It has never been a technology problem.

If society was build correct in a democracy, advances in all fields would always be for benefitting the people and the majority.

This has been a problem ever since the industrial revolution and what caused the great depression.

If technology advances to a stage where we only need 75% of the current work force, the answer is not to fire 25%. It is for everyone to benefit and work 25% less or get 25% more pay. (or 12,5% work less and 12,5% more pay. Our choice)

That is a working democracy.

[–] elrik@lemmy.world 13 points 11 months ago

You should get 33% more pay as the full work force productivity would be 4/3 of the original in your example.

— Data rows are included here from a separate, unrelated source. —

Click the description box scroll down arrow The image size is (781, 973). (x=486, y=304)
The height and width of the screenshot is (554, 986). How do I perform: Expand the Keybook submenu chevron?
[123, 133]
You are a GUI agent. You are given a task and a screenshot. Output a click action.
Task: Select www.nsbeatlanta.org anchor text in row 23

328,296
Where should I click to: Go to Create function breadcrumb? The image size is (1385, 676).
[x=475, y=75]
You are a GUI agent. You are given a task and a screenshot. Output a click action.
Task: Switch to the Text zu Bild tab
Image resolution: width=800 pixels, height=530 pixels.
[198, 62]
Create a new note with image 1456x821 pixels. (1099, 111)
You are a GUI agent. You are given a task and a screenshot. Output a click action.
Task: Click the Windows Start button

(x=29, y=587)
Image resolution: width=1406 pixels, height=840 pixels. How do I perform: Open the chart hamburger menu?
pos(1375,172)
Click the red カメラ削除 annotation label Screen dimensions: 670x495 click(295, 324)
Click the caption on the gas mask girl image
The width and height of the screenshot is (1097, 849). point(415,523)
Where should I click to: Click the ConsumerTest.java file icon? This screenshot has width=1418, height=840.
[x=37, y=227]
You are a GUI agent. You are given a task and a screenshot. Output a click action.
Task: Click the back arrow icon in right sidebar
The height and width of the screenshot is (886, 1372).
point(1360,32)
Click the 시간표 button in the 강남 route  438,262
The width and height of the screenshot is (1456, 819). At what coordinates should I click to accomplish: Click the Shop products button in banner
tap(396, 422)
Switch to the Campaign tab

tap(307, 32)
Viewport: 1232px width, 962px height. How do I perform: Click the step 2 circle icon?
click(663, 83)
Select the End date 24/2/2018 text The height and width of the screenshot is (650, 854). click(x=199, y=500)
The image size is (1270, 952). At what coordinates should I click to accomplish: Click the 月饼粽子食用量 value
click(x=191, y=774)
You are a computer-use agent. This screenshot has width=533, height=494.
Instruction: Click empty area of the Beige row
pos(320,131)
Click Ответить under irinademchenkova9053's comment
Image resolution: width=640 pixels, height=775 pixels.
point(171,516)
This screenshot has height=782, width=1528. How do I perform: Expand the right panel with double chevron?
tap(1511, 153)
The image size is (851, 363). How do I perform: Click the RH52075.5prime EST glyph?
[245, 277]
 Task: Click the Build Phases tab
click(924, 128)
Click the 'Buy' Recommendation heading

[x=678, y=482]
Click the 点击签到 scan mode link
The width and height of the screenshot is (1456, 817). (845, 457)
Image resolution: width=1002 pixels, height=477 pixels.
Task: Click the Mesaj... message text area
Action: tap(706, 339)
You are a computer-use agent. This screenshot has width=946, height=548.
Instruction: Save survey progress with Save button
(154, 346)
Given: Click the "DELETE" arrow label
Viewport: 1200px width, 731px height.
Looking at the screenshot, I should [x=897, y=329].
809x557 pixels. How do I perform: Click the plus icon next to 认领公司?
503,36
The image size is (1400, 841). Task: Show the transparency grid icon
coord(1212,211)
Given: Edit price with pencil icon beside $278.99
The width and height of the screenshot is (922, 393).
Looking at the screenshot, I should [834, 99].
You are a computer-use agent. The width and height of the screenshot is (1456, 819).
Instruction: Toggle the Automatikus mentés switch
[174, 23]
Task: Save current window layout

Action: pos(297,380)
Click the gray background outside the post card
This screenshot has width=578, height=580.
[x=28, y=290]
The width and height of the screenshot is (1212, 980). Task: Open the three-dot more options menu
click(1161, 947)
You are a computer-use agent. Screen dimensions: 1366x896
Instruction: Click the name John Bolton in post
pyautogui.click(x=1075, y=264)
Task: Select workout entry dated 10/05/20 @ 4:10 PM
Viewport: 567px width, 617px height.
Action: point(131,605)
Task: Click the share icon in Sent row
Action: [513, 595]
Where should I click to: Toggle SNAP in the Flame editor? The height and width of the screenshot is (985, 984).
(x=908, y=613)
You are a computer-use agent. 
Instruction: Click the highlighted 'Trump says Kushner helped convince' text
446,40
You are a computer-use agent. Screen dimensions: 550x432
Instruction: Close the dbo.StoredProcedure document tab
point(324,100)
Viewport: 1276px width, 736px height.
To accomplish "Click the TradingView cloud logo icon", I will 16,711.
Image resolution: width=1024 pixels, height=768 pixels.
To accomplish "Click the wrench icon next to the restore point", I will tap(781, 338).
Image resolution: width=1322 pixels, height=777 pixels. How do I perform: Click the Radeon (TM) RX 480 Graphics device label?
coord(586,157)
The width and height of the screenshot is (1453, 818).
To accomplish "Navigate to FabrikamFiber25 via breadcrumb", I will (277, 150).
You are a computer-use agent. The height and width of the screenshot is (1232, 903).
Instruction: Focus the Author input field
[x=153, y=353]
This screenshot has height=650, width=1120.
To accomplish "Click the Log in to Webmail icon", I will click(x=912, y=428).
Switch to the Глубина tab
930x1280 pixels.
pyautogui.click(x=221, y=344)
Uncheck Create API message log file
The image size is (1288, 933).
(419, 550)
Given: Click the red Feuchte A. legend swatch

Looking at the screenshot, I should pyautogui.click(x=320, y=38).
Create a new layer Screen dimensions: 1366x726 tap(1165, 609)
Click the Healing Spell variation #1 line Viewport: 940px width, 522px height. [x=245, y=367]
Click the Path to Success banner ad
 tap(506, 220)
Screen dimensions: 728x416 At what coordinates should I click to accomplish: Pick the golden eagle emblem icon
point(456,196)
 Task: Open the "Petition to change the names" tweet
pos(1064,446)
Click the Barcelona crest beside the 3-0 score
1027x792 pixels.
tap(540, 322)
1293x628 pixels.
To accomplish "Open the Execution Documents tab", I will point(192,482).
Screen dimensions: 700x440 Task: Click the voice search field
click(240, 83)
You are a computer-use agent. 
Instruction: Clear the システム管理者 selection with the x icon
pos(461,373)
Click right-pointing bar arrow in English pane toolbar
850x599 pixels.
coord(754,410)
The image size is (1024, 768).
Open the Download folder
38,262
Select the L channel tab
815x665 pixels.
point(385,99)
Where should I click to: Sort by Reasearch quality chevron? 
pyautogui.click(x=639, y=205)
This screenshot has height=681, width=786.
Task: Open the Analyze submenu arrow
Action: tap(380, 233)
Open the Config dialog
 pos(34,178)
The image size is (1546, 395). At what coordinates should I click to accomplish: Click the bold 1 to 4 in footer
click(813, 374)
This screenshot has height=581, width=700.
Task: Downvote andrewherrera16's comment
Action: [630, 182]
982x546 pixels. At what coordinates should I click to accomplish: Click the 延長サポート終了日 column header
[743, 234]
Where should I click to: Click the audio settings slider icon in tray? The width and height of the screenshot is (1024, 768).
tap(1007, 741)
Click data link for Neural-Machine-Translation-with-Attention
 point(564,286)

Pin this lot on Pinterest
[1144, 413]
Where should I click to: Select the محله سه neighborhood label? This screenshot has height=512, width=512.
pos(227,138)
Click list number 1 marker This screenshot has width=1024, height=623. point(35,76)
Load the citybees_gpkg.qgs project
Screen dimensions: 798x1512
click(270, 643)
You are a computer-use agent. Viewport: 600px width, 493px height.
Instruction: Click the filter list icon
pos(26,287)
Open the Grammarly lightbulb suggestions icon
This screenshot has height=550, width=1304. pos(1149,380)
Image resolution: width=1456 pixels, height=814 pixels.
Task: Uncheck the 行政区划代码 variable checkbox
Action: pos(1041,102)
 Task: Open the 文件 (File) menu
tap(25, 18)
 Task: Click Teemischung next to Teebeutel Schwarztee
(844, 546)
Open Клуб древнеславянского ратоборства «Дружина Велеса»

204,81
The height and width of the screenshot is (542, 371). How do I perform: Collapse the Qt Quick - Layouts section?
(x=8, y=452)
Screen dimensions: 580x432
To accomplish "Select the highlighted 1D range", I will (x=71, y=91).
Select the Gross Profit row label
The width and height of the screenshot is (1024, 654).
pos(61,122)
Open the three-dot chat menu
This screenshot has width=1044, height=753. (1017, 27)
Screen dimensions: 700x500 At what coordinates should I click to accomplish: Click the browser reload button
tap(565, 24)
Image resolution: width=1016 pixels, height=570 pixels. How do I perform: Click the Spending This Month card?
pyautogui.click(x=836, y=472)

This difference might be clearer with an example where only half of the work force is required to match the original productivity. In this case, if the full work force continues to work, productivity is presumably doubled. That's not a 50% increase. It's 200% of the original or a 100% increase. So the trade-off should be between 50% fewer working hours and 100% more pay.

Of course, instead you'll work the same hours for the same pay and some shareholders pocket that 100% difference.

[–] 0x0@programming.dev 6 points 11 months ago (1 children)
[–] piskertariot@lemmy.world 4 points 11 months ago

The term you'll get more mileage out of here is Luddite.

The looms are stealing our jobs, so we should organize against them.